本文
神保町シアター

これまでの特集企画

「本の街・神保町」文芸映画特集Vol.17
日本文芸散歩

※ニュープリント=今回の上映のために新たに作成したプリントです。


1. 樋口一葉

吉原大門前に逼塞する一葉が、「たけくらべ」の美登利を始めとした後の作中人物と交流する。伝記と物語が自在に交錯する傑作文芸映画。

2. 嵐

フランスから帰国した文学者が、子供たちを呼び寄せ、新たな生活を開始する。男手ひとつで4人の子を育て上げた日々を綴る秀作。

3. 雑居家族

貰い子たちを育て上げた、壷井栄の自伝的小説の映画化。小豆島から身を起こし、作家として成功した女家長の奮戦の日々は続く。

課題一覧
• 1. 上の特集ページで紹介されている映画のタイトルを、すべて挙げてください。
• 2. 上の特集ページのうち、「吉原大門前に逼塞する一葉が、」から始まって「た女家長の奮戦の日々は続く。」までの部分を、一字も変えずに書き写してください。

保存データ

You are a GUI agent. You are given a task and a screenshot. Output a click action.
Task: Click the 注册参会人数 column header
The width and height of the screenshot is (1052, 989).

課題の答え
• 1.
樋口一葉
嵐
雑居家族

• 2.
吉原大門前に逼塞する一葉が、「たけくらべ」の美登利を始めとした後の作中人物と交流する。伝記と物語が自在に交錯する傑作文芸映画。

2. 嵐

フランスから帰国した文学者が、子供たちを呼び寄せ、新たな生活を開始する。男手ひとつで4人の子を育て上げた日々を綴る秀作。

3. 雑居家族

貰い子たちを育て上げた、壷井栄の自伝的小説の映画化。小豆島から身を起こし、作家として成功した女家長の奮戦の日々は続く。